Opiate Withdrawal Timeline
Opiate withdrawal – it’s something most people hope will never happen to them. Non-opiate users fear opiate withdrawal as it means they, at some point, must have started using opiates in the first place. On the other hand, regular opiate users live in constant fear of withdrawals, and try their hardest to continue using opiates out of desperation of keeping the withdrawals at bay for just a little while longer.
While heroin is definitely one of the strongest and most problematic opiates, it is far from the only one that can cause withdrawals. Ever had a tooth pulled? It’s likely your doctor gave you something for the pain that is more than capable of causing withdrawals if taken incorrectly, or for too long.
One common misconception about opiate withdrawals, is they are something that only happens to “junkies”, once they run out of money to score more dope.
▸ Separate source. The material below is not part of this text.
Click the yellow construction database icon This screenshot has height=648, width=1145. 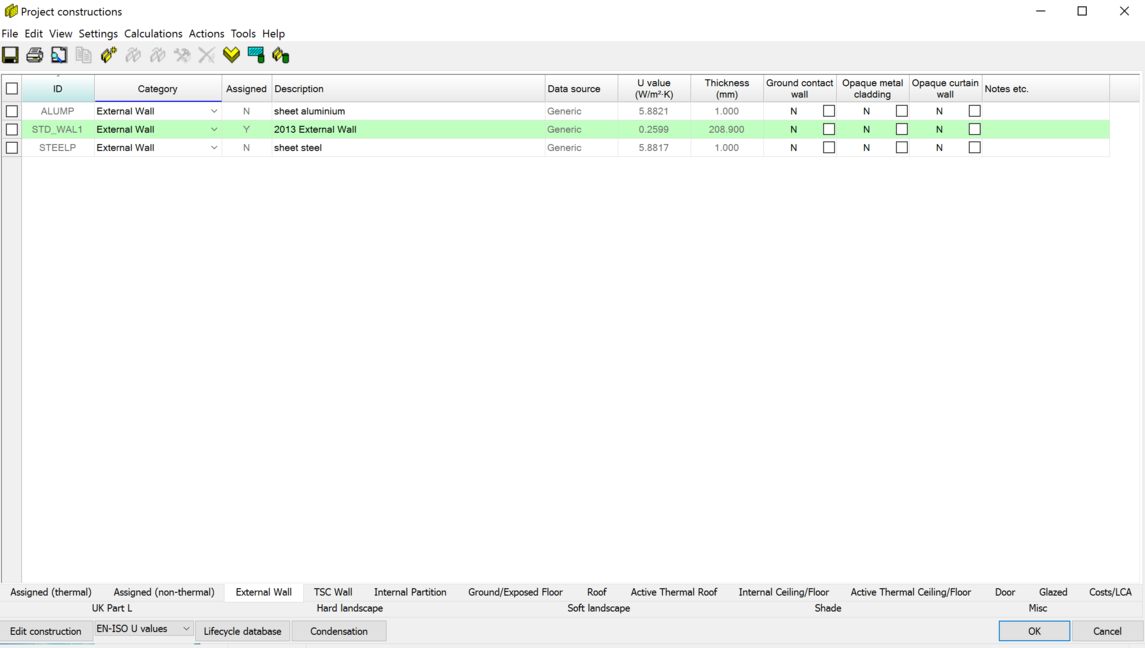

This stems directly from another misconception that only heroin is strong enough to cause painful opiate withdrawals.
The overwhelming majority of heroin users did not think they would end up in the position they are in, or ever using heroin in their lifetime. Most opiate addicts start on the road of self-destruction because of prescription pain medications. These drugs are very powerful narcotics that are made by pharmaceutical companies and have strict guidelines and quality control.
Users start taking prescription painkillers from a prescription or for recreation. They develop a strong desire to take them frequently until they are taking them every day. Pain pills are much more expensive than heroin and when the users tolerance grows to a point where they can no longer fun the use of pills, they turn to the cheaper and more dangerous heroin.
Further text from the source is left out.